When Eöl’s mood changes, the only warning is in the darkening of the light outside. “Give me medicine,” he demands of Bronwel, and she scuttles to comply. “The pain,” he says to Maeglin (who is tucked up tight against Mablung’s side, yet it feels as if there is no one else there.)
“It’s the pain of his wounds from Angband,” Bronwel explains to Maeglin in a low voice.
“Of course,” Maeglin says.
The wounds from Angband are a new pain, brought on in the last few years. Sometimes Elvish wounds are like that. Their spirits are battered, but it takes something else to trigger the old pain. Like an aging companion with a failing body. Bronwel has lived with them since Maeglin’s mother died. She was of the Haladin, once. Now she is bent-backed and stooped, and Eöl imitates her, and the forest imitates Eöl.
“Ahhh,” groans Eöl. “The pain, the pain.”
“You cannot have more,” objects Bronwel. “You grow so distant.” Her eyes, like the eyes of a hunted animal, jump to the side. To the window.
Mablung’s hand on Maeglin’s shoulder. But he can barely feel it. His ears buzz, and his vision wavers distantly.
“Human bitch,” Eöl snarls. “I cannot stand the pain.”
“There is not enough,” Bronwel insists, her voice thin and reedy, courageous but flailing, oddly scolding. “Stop behaving like a child! The physician must have time to make it.”

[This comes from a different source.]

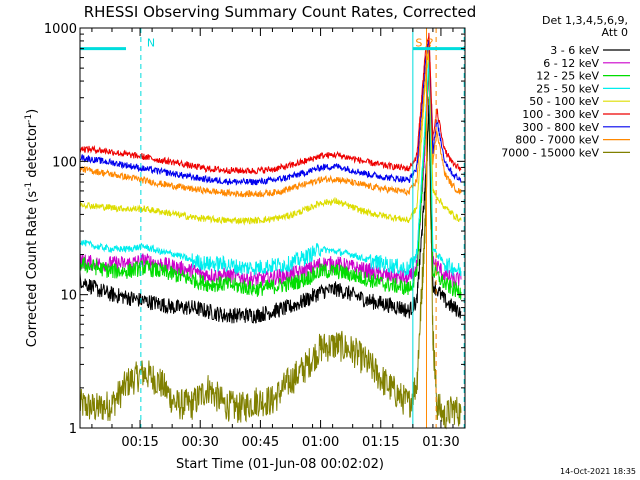 This screenshot has height=480, width=640. What do you see at coordinates (260, 442) in the screenshot?
I see `x-tick-label: 00:45` at bounding box center [260, 442].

“Then it is the physician I must blame? Ah—ah—the pain—shall I have him flayed, I wonder?”
The light flickers. Lightning flashes. Thunder rumbles. The trees move at the window, their branches tap-tap-tapping against the panes.
“Stop that!” Bronwel protests again. “Have more medicine, then, if that’s what it will take to shut you up. Why should it matter to me if you run short?” A cornered animal will fight as well as flee. She bares her teeth. Maeglin stays quiet.
“He was not always like this,” he tells Mablung later. “He was not always like this, he was not always like this…”
(Except for when he was.)
(It is only the frequency that changes, now.)
(The frequency, and the bare stripped trees that lash and groan in time with Eöl’s soft moans.)